Back in college, studying film analysis, I read an essay analyzing the differences between sci-fi and horror. The distinction that most stuck with me was this: In horror scientists are bad guys and military men are good guys, while in sci-fi scientists wear the white hats and military men the black. It’s a vast generalization, of course, but it’s true more often than you’d think. Consider horror’s reckless mad scientist creating a monster the military is then forced to battle, and contrast that with the familiar sci-fi tale of a peaceable alien confronted by a trigger-happy army with a scientist in the background pleading that they hold their fire. The monster and the alien might look exactly the same, but the genre dictates how they behave and how they will be treated.
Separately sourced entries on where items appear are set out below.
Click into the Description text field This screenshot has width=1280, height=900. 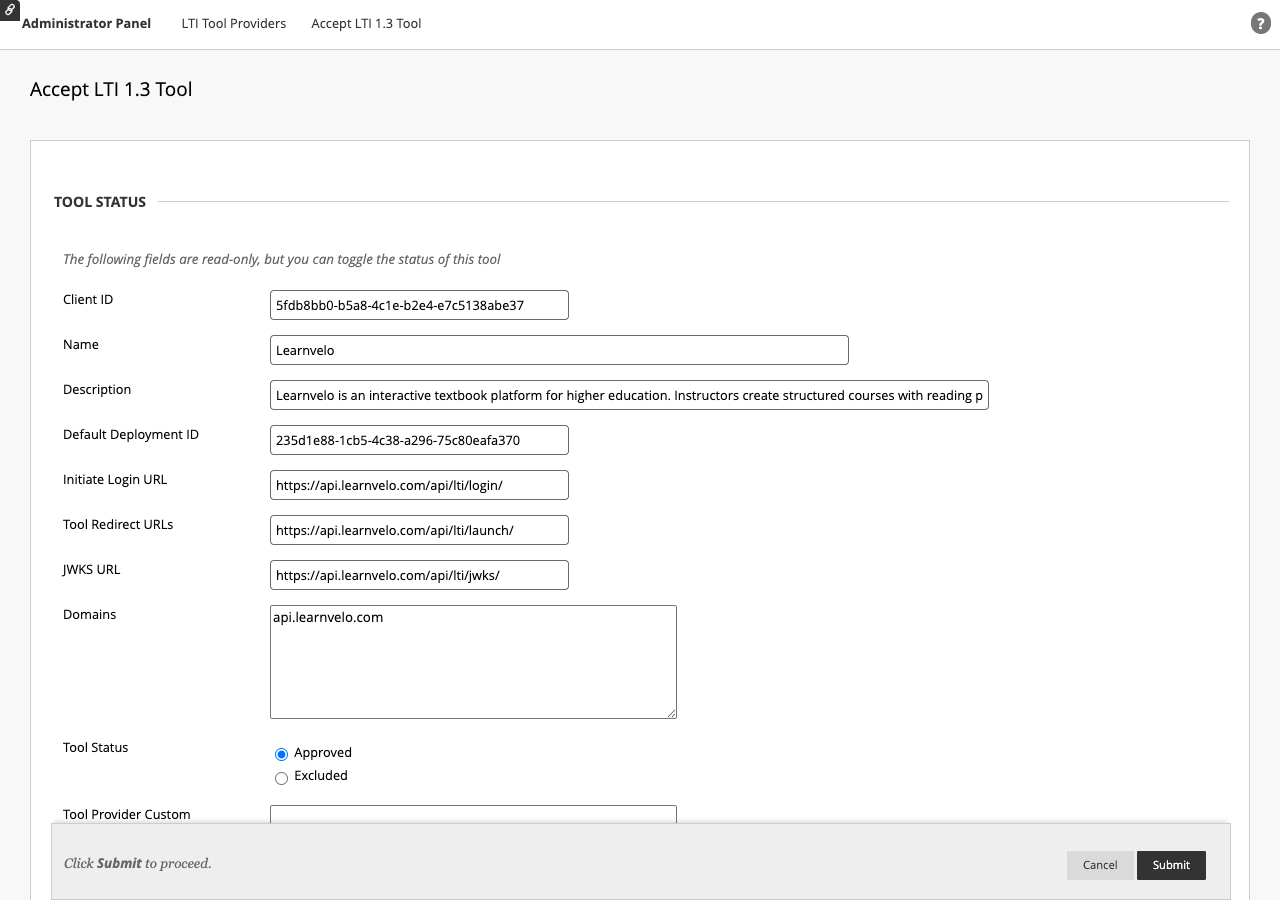click(628, 395)
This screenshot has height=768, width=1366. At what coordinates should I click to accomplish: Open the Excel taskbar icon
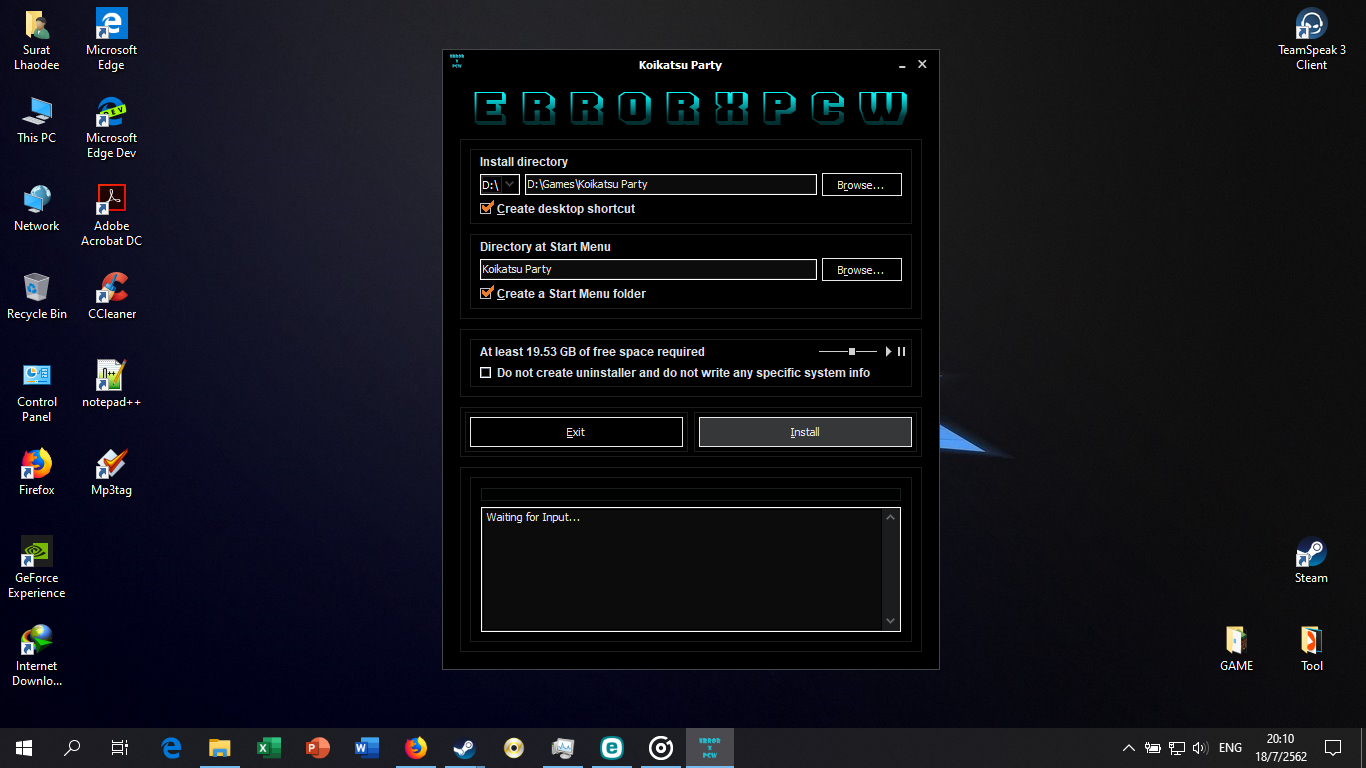268,748
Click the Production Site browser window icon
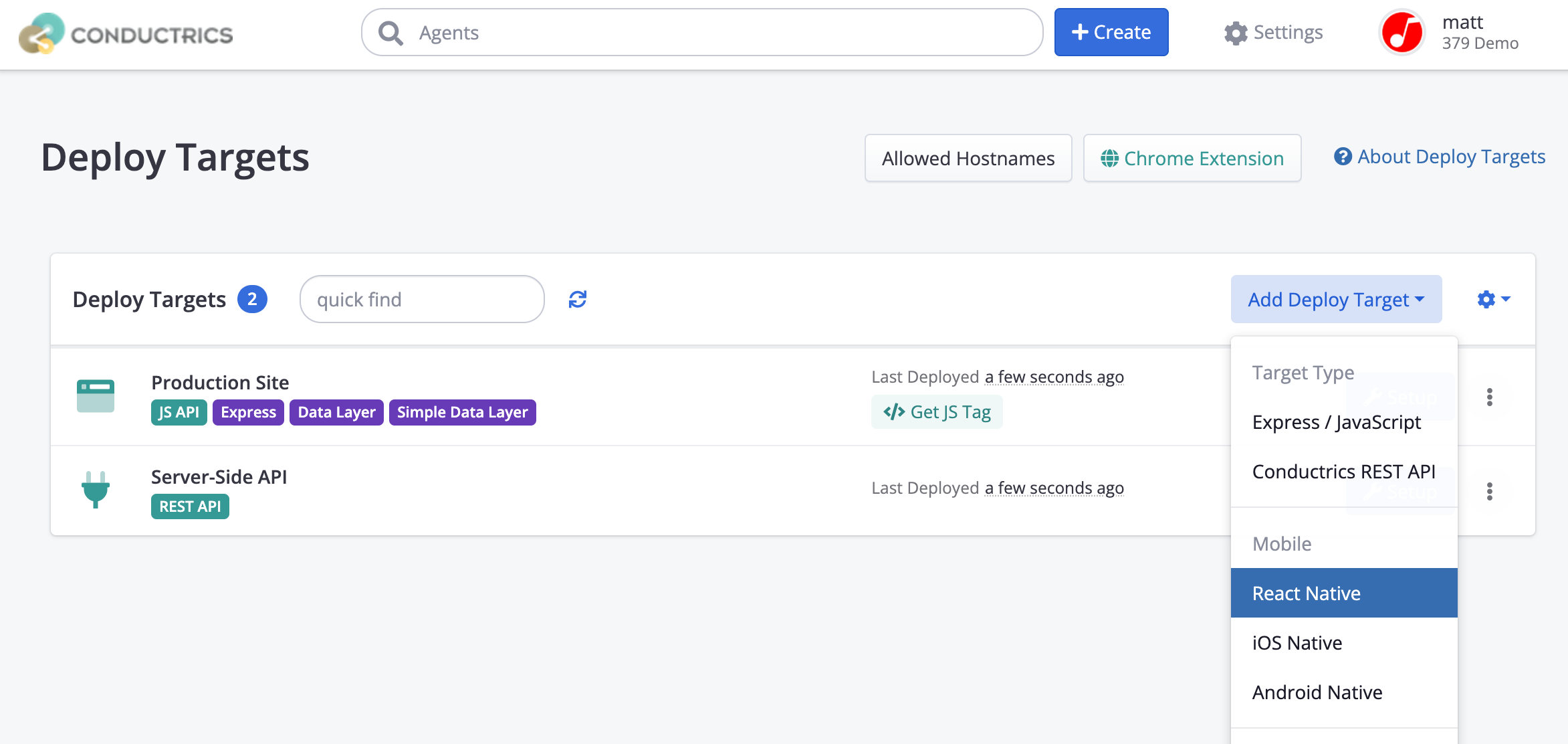The image size is (1568, 744). coord(96,396)
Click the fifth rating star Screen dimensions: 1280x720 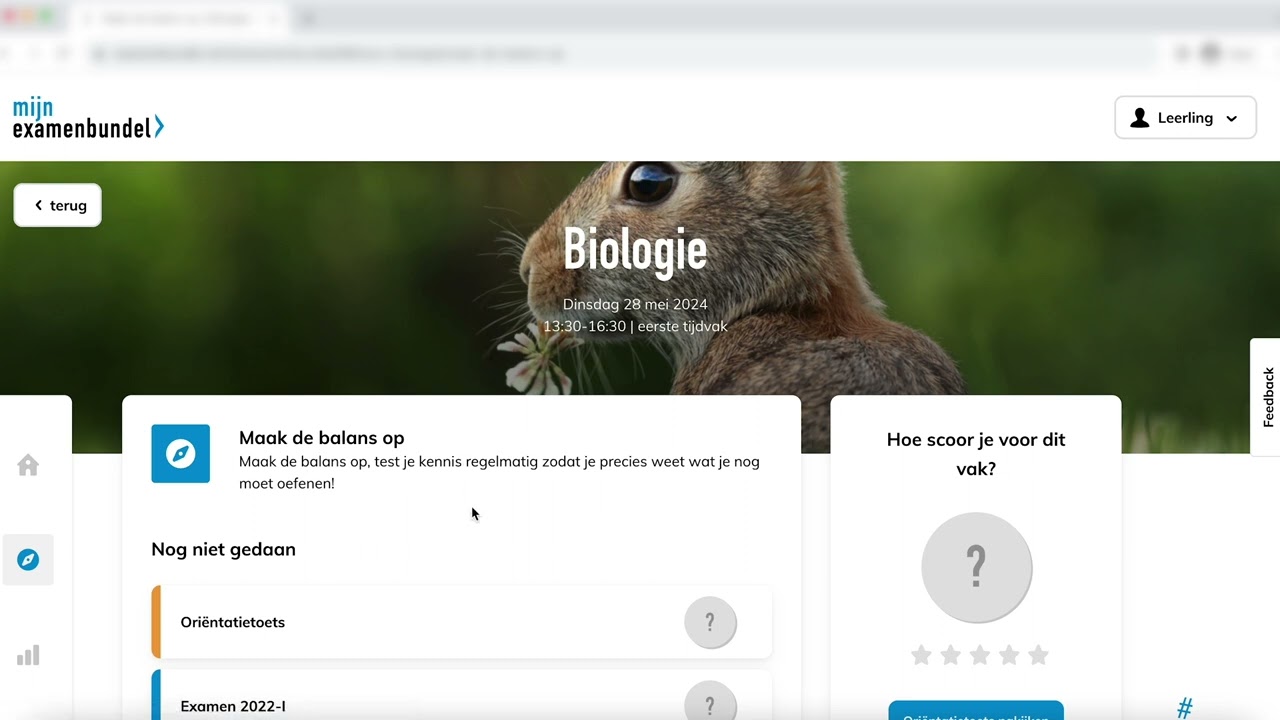point(1038,655)
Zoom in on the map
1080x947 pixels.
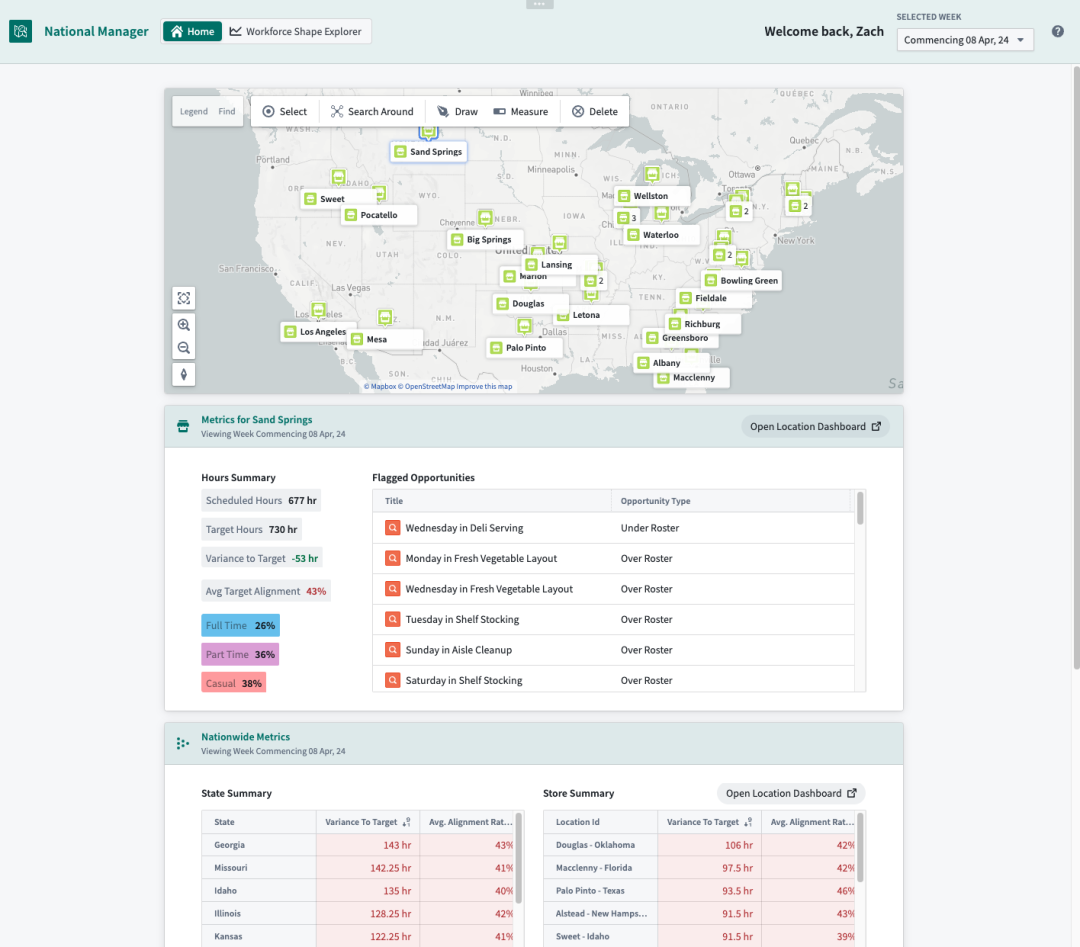[183, 325]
Super 8 initially looks and feels like a horror movie, with funhouse shocks and wire-tense silences and a menacing creature snatching at extras from the edge of the frame, never clearly visible and all the more frightening for it. But the horror-esque aesthetic is misleading, as the morality of those telltale characters soon makes clear. Ultimately 8 is sci-fi, more interested in exploring and finding connections than in “othering” and obliterating the enemy. Marrying a horror-style aesthetic with a sci-fi sensibility leads to some awkwardness—and the blasé dismissal of a few inconvenient plot points—but both halves, however ill-matched, possess some strength, and the movie’s curious sci-fi heart is disarmingly sweet.